*Task instructions*. Output the lines from the one holding "At what coordinates should I click to accomplish: Select the" to the end of the entries that follow, exactly and only those, minus any pictures.

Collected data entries
=-=-=-=-=

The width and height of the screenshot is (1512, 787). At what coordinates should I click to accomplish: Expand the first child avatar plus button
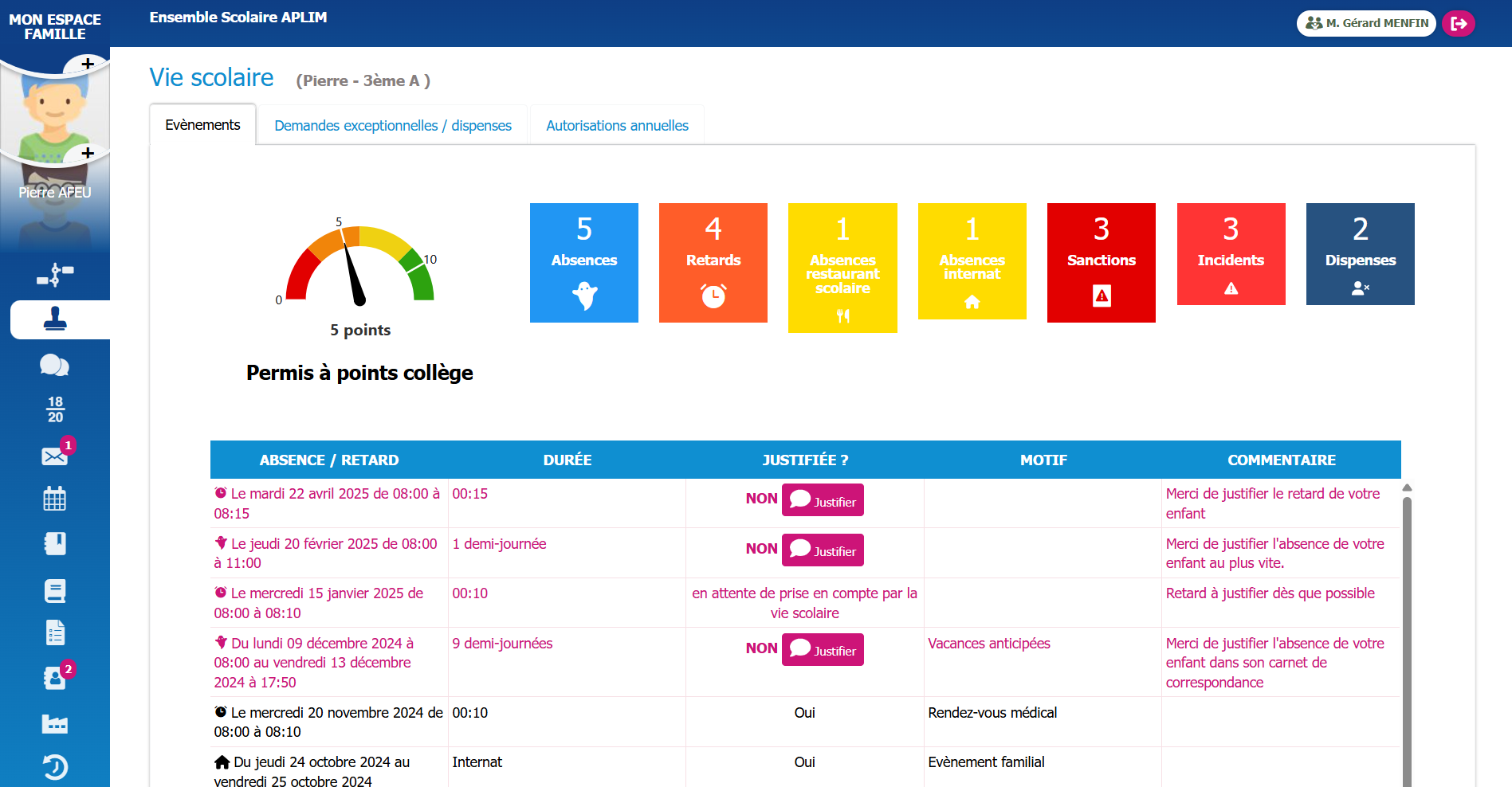88,64
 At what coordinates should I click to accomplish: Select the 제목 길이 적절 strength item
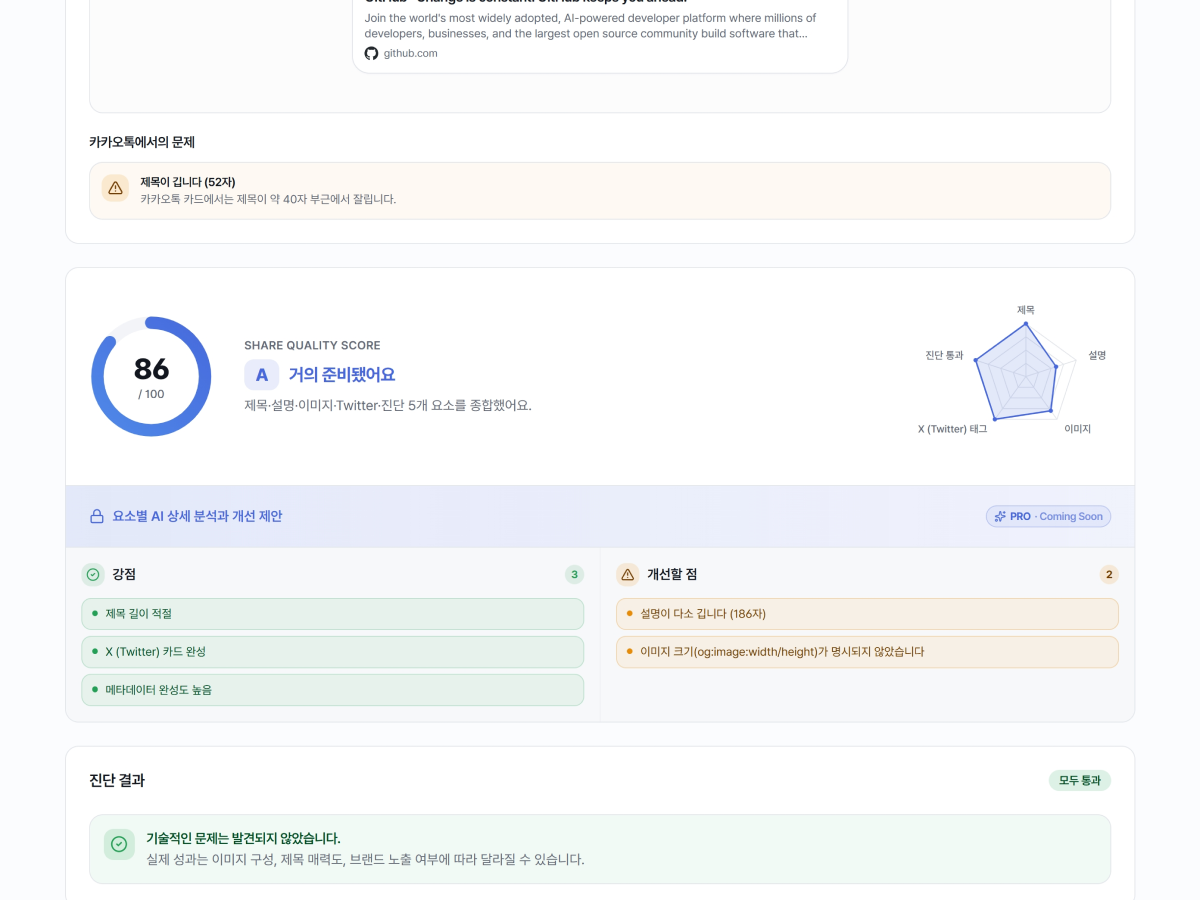(332, 614)
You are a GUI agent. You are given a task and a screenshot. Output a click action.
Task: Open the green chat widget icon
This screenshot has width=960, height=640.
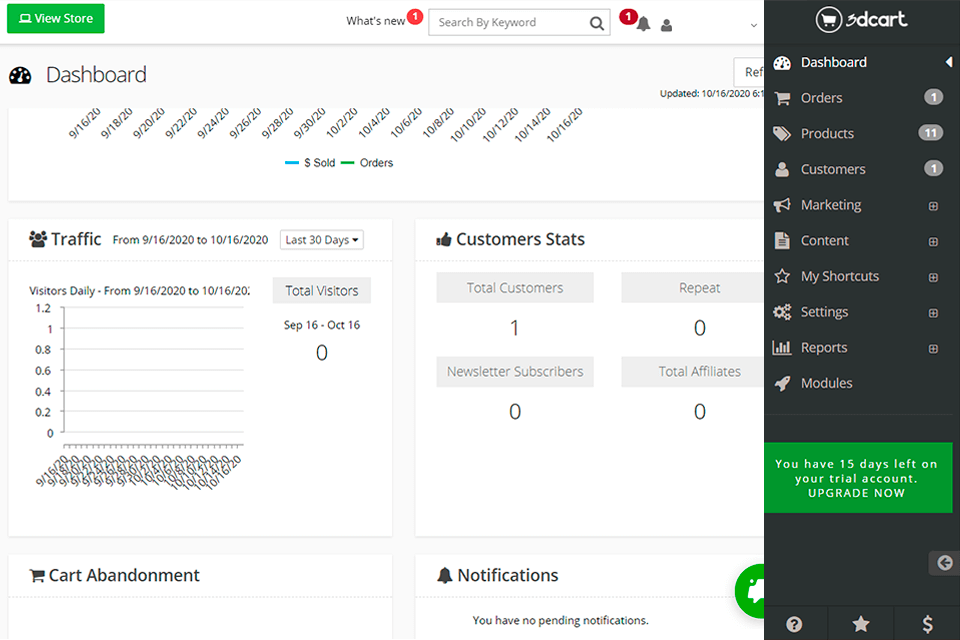750,590
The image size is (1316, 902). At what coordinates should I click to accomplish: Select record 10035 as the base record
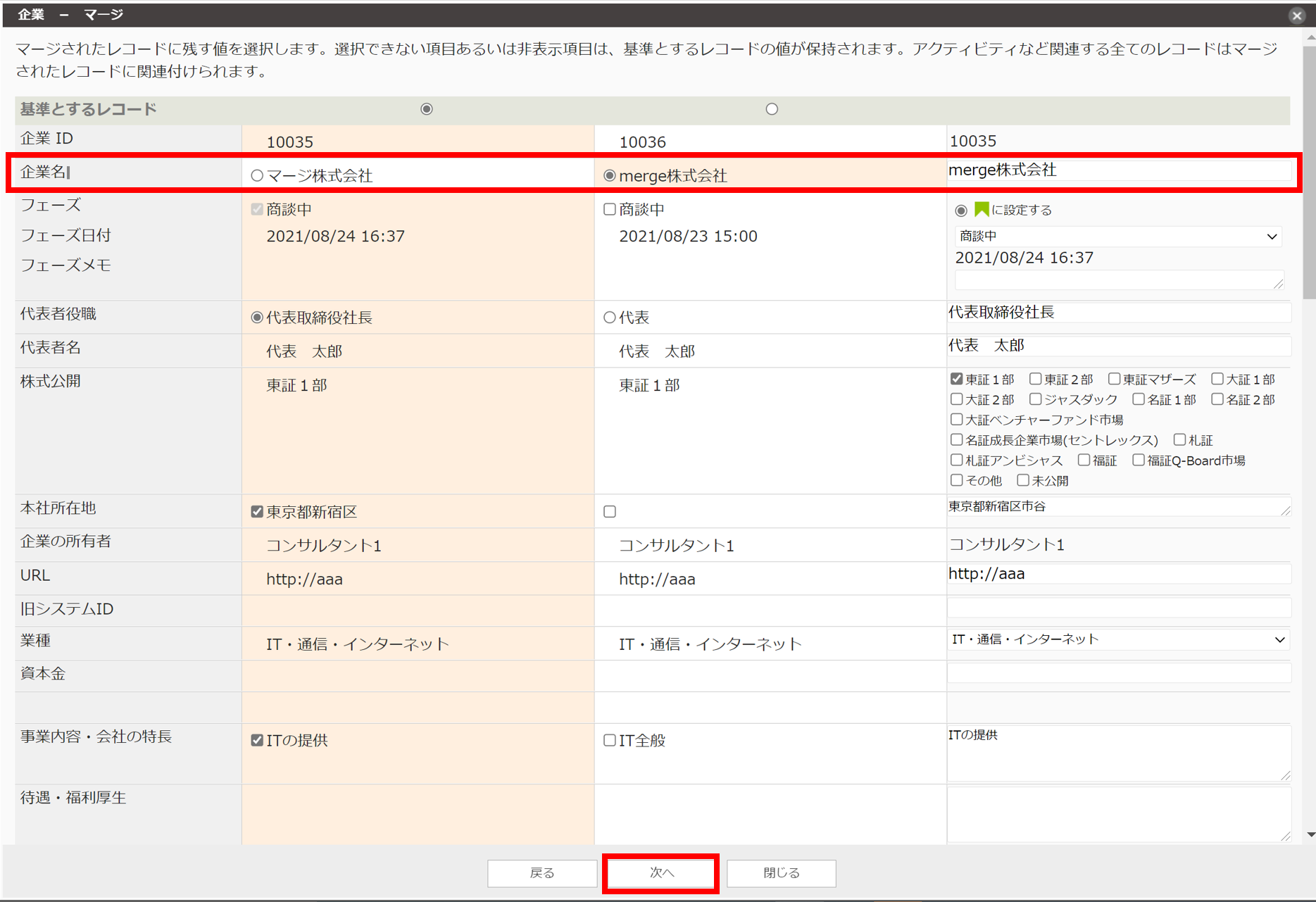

=-=-=-=-=

*Answer to this problem*.
 At what coordinates should I click to accomplish: Select the 제목 길이 적절 strength item
(332, 614)
You are a GUI agent. You are given a task and a screenshot. Output a click action.
Task: Open the green chat widget icon
This screenshot has width=960, height=640.
750,590
The image size is (1316, 902). At what coordinates should I click to accomplish: Select record 10035 as the base record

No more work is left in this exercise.